The SARS-CoV-2 is not manmade and it is highly likely that the virus did not originate in the place that saw the first coronavirus outbreak, said a renowned virologist suggesting that resources should be mostly invested in looking for the origins in Southeast Asia. 

Speaking at a public forum in Tianjin on Saturday, Wang Linfa, a virologist at Duke-NUS Medical School in Singapore, said on a video conference that he was sure the virus is not manmade, even before the WHO experts arrived in Wuhan earlier this year and slammed the "lab leak" theory as highly impossible.

Wang is a renowned international virologist who managed to sequence the Hendra virus in 1993 and joined the WHO expert team in 2003 to investigate in the origins of SARS. Wang also shares close relation with Shi Zhengli from the Wuhan Institute of Virology, with whom he co-authored dozens of papers, including one in Science in 2005 that pinpointed the horseshoe bat as a reservoir of SARS-like coronaviruses.

Based on previous experience, Wang swiftly pointed to bats as the origins of the coronavirus that caused COVID-19. He said that the prime coronavirus came from bats.

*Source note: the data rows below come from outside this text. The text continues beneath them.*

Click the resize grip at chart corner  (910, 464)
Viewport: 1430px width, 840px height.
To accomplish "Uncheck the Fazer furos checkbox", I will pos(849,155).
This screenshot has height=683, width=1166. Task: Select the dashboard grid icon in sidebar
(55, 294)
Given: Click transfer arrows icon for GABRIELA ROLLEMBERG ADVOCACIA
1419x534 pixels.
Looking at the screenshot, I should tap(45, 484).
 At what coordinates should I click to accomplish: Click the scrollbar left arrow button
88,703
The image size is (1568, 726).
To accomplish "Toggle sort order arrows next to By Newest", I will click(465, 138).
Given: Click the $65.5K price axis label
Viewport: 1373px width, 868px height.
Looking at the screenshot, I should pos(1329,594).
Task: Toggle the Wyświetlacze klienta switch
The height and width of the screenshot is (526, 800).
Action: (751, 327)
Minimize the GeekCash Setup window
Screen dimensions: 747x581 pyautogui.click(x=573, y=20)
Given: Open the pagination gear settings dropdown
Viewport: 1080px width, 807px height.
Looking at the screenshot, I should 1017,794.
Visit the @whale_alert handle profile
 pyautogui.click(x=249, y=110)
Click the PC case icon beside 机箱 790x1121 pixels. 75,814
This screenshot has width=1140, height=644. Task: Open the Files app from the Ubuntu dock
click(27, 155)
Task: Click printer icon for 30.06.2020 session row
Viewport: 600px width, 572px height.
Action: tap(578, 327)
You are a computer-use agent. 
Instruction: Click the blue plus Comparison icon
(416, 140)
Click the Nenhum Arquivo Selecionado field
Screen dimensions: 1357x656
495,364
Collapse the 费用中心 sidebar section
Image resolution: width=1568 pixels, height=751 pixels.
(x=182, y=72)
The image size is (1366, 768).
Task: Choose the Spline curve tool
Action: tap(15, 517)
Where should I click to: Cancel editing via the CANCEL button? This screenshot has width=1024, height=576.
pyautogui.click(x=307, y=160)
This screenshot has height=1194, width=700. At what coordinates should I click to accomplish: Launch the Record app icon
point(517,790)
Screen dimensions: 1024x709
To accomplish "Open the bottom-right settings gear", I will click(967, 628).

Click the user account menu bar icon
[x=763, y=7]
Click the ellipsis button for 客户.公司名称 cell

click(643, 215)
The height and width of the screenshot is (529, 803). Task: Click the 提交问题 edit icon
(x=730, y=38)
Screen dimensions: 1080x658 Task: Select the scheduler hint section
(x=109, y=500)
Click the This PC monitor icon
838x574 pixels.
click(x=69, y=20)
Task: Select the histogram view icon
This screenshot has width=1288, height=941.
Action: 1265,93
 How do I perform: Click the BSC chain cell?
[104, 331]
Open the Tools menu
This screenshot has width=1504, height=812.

Yet, before the Wuhan outbreak, there must be a "progenitor virus" that shares above 99.9 percent of its genetic profile with SARS-CoV-2. However, the scientific world is still debating about the "progenitor virus."

Wang cited a preprint paper posted on the Research Square last month that shows scientists have found three viruses in bats in Laos that are each more than 95% identical to SARS-CoV-2.

Last year, researchers described another close relative of SARS-CoV-2 called RaTG13, which was found in bats in Yunnan. It is 96.1 percent identical to SARS-CoV-2 and the two viruses probably shared a common ancestor 40 to 70 years ago.

More importantly, the coronavirus found in bats in Laos shares key similarities with SARS-CoV-2. The viruses contain receptor binding domains that are almost identical to the current virus causing COVID-19. 

"When SARS-CoV-2 was first sequenced, the receptor binding domain did not really look like anything we had seen before," Edward Holmes, a virologist at the University of Sydney in Australia, told Nature. This caused some people to speculate that the virus had been created in a laboratory. But the Laos coronaviruses confirm these parts of SARS-CoV-2 exist in nature, Holmes mentioned.

Wang said that, although it was Wuhan which experienced the first outbreak of SARS-CoV-2, the virus is highly likely not from there. He gave the example of the HIV virus which was first detected in New York and California but later was found to be originated in Africa. Hence, it is highly probably that SARS-CoV-2 came from somewhere afar. 

A study recently published by Wu Zhiqiang, a researcher at the Institute of Pathogen Biology under the Chinese Academy of Medical Sciences and other fellow scientists, says that they collected samples of pharyngeal and anal swabs from 13,064 bats collected at 703 locations across China between 2016 and 2021. However, they did not find any SARS-CoV-2 in any samples, indicating that the virus might not be widely present in bats in China.

Wang explained that the Chinese province of Yunnan borders Myanmar, Laos, Vietnam, Malaysia and other Southeast Asian countries with dense populations of bats. However. insufficient research resources have been allocated to this region.

"If given the opportunity, scientists can find many viruses similar to SARS-CoV-2," said Wang, noting that if he was granted with $100 million to look for the origins of coronavirus he would put 99 percent into research in Southeast Asia. 

During the speech, Wang also warned for upcoming coronavirus outbreaks. "The coronavirus carried by bats are very dangerous, SARS-CoV-3 is doomed to come, just not sure when," said the virologist, noting that the most possible place for the SARS-CoV-3 is Southeast Asia.